_DO THIS_
Copy out every line in the entries below that contains the string "search". The match is case-sensitive.

_EXERCISE INPUT_
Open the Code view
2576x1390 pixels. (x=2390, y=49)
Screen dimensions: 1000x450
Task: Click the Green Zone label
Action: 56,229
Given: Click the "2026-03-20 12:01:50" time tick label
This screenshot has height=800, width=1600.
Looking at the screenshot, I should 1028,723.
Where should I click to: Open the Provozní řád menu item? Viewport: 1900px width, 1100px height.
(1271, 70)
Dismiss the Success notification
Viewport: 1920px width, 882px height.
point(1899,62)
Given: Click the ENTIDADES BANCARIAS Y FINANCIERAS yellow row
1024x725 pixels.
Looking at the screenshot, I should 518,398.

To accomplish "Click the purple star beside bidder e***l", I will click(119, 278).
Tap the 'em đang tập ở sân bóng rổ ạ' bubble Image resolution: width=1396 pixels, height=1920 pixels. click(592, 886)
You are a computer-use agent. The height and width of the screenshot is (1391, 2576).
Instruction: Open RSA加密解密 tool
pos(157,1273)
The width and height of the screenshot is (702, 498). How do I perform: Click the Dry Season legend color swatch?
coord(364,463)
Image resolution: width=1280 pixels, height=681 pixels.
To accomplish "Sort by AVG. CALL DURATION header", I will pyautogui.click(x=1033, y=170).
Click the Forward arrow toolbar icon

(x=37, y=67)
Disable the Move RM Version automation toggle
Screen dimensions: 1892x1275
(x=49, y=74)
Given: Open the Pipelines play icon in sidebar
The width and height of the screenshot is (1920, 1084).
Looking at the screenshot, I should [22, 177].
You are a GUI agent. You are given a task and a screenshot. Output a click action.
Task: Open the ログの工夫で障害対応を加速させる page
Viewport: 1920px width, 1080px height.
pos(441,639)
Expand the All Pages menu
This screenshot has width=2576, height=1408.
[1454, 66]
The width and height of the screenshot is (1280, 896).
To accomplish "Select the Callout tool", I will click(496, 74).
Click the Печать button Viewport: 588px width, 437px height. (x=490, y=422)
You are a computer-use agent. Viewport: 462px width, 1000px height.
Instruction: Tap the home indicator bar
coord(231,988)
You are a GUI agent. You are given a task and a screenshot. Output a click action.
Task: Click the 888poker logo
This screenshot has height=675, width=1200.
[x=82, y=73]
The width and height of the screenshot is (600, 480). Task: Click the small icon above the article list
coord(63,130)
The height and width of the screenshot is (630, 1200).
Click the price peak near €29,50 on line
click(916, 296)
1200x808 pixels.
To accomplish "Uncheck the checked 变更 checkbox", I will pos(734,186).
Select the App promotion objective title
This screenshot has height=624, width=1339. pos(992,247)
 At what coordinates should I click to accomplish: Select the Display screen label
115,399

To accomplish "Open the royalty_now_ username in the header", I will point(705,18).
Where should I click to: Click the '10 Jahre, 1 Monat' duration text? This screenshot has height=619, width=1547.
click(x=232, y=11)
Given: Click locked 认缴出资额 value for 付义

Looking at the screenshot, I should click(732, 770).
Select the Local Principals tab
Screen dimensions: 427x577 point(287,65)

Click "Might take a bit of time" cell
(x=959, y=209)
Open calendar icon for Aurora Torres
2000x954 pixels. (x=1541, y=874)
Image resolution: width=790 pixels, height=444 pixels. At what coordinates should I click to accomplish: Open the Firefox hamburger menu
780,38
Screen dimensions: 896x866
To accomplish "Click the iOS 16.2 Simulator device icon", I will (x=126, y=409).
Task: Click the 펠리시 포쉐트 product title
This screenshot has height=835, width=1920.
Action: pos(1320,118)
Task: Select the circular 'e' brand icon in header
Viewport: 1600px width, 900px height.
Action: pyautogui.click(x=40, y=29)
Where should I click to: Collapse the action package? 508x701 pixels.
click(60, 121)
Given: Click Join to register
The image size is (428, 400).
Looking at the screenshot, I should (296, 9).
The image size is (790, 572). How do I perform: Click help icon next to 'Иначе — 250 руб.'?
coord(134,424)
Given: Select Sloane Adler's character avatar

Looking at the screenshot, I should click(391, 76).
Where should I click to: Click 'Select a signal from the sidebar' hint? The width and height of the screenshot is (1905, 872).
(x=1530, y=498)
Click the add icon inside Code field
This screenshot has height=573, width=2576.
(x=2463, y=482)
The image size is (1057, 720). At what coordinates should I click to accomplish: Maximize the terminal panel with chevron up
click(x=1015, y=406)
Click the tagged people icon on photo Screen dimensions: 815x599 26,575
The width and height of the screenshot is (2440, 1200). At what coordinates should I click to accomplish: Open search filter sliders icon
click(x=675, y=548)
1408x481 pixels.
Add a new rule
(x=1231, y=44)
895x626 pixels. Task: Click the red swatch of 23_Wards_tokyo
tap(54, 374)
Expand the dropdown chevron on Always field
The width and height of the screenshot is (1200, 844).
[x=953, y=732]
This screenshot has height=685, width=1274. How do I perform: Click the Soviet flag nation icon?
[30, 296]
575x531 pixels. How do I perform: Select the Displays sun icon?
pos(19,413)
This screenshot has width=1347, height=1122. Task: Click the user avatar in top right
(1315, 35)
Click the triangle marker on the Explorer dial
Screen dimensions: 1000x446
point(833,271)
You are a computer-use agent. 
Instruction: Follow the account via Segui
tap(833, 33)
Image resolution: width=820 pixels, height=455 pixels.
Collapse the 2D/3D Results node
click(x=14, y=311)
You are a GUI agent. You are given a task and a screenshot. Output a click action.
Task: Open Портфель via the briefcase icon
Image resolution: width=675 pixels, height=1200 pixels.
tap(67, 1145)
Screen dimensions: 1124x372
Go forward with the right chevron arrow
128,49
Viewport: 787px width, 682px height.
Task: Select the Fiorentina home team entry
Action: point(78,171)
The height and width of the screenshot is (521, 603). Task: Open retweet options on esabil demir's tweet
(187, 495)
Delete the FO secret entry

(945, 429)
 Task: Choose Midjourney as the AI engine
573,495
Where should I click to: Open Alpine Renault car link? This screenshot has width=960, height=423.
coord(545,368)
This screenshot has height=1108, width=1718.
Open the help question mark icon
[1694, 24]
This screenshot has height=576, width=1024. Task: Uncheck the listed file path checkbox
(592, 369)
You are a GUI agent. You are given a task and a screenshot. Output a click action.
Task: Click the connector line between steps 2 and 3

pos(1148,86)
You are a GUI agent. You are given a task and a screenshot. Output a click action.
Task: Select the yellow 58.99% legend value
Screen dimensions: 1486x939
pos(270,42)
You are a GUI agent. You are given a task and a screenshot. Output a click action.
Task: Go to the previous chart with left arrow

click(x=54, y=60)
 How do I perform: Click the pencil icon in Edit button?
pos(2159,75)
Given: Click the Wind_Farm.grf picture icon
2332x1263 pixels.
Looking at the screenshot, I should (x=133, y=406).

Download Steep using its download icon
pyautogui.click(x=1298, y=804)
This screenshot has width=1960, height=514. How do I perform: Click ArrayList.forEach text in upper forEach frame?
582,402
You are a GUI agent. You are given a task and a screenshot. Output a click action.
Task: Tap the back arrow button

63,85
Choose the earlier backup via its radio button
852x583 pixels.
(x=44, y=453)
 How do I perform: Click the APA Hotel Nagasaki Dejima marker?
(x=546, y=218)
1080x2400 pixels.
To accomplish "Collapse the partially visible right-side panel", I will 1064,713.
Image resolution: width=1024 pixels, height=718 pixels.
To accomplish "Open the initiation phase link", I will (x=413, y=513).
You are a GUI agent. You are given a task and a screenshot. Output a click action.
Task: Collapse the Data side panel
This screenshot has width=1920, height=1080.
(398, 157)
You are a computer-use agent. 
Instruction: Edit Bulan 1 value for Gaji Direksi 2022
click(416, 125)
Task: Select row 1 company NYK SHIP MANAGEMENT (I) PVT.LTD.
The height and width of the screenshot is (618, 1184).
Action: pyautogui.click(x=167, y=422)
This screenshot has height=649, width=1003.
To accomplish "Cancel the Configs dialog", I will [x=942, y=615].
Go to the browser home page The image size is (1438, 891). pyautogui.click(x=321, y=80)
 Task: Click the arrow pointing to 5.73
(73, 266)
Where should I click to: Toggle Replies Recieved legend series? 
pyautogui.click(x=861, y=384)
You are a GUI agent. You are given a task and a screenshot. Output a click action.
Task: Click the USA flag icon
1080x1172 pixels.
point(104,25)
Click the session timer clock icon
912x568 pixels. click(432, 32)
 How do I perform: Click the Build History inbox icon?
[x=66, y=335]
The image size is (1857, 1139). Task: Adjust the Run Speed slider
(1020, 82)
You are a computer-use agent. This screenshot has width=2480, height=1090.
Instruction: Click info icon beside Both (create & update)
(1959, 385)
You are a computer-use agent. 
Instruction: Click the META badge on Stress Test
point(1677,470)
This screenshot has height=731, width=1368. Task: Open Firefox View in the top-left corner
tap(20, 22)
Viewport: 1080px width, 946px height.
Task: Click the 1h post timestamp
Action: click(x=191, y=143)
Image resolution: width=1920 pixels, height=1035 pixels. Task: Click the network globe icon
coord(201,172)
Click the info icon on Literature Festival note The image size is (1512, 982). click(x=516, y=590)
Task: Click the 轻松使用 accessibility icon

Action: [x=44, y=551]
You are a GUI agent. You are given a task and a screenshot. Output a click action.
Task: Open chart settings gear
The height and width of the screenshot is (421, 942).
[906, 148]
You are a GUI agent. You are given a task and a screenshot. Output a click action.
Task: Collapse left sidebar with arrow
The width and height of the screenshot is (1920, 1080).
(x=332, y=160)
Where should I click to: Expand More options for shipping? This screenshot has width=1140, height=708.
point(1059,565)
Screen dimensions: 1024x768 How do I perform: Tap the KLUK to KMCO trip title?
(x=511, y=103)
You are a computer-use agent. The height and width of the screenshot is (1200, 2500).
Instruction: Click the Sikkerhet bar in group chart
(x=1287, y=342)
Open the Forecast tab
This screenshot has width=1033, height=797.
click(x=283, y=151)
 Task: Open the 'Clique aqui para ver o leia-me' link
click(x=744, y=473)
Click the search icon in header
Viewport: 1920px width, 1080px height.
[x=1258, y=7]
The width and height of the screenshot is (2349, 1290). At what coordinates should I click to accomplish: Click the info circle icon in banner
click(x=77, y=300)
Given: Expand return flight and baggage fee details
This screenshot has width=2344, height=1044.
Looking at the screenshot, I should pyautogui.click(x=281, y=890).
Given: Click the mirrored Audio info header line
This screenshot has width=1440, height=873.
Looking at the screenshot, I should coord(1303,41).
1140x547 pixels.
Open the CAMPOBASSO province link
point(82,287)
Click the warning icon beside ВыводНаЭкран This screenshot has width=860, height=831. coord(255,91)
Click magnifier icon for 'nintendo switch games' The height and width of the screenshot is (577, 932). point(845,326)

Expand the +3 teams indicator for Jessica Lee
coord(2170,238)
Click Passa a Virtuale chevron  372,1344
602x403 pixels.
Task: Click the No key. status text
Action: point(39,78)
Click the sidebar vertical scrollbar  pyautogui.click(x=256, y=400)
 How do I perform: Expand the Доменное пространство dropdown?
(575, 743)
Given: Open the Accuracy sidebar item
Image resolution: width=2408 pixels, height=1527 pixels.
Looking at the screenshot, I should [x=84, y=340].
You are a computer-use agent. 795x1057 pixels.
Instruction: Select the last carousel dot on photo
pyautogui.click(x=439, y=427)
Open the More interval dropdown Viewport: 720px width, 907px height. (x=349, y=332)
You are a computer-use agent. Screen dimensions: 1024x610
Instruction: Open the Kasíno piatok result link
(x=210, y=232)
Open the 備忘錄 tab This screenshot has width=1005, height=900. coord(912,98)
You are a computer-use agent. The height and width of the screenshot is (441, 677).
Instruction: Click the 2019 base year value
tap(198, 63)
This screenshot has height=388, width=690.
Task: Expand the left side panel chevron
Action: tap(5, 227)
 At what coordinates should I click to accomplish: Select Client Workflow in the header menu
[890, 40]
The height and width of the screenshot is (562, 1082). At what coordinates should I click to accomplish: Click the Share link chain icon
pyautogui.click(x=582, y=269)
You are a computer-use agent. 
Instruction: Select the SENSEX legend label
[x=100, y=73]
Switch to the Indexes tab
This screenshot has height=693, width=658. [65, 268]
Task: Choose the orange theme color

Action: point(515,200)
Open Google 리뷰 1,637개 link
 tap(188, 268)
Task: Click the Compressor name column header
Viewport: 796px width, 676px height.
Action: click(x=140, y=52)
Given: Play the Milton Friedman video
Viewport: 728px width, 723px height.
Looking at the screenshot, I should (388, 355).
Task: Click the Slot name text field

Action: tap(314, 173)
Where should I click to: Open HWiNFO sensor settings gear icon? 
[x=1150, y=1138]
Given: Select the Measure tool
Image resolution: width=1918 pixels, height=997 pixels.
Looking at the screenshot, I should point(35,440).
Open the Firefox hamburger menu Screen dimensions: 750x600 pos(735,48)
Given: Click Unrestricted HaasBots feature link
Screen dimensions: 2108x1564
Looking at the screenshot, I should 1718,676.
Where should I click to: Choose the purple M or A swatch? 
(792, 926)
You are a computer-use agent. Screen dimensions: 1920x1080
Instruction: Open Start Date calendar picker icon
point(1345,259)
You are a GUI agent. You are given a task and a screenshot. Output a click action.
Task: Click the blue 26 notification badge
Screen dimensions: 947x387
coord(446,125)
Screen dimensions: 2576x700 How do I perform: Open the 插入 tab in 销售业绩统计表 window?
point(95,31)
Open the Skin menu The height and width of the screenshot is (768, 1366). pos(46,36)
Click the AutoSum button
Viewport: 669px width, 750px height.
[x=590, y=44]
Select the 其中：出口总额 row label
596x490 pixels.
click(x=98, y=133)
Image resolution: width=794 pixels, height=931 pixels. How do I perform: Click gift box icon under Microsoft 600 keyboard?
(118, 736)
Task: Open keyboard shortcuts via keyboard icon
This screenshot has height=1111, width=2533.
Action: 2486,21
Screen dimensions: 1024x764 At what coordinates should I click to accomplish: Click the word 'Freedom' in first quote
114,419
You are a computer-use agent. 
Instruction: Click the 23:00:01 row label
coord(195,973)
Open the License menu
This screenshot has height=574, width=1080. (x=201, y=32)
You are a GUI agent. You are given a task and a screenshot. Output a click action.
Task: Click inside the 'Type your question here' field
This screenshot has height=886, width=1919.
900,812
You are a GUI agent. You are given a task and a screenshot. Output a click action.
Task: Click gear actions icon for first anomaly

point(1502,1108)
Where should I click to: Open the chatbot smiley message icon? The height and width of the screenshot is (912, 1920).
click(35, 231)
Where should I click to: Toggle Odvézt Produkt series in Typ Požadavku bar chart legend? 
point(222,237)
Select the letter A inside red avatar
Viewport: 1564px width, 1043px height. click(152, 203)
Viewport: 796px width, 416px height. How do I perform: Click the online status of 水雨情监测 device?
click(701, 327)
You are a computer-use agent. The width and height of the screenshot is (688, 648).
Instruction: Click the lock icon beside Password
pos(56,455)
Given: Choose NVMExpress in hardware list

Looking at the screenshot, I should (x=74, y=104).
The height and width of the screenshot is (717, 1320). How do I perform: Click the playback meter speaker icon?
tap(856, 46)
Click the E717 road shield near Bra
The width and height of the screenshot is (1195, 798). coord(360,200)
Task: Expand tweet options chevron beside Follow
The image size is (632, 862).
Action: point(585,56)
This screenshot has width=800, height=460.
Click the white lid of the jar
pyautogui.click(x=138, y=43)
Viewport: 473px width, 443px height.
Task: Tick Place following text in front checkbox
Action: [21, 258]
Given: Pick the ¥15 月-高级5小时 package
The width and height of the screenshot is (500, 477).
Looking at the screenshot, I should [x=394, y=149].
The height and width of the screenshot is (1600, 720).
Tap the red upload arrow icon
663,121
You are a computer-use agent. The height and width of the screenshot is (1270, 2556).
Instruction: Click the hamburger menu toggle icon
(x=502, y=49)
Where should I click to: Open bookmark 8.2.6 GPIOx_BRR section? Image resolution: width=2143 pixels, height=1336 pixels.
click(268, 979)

_TASK SOLUTION_
The width and height of the screenshot is (2440, 1200). At what coordinates should I click to accomplish: Open search filter sliders icon
Click the search icon in header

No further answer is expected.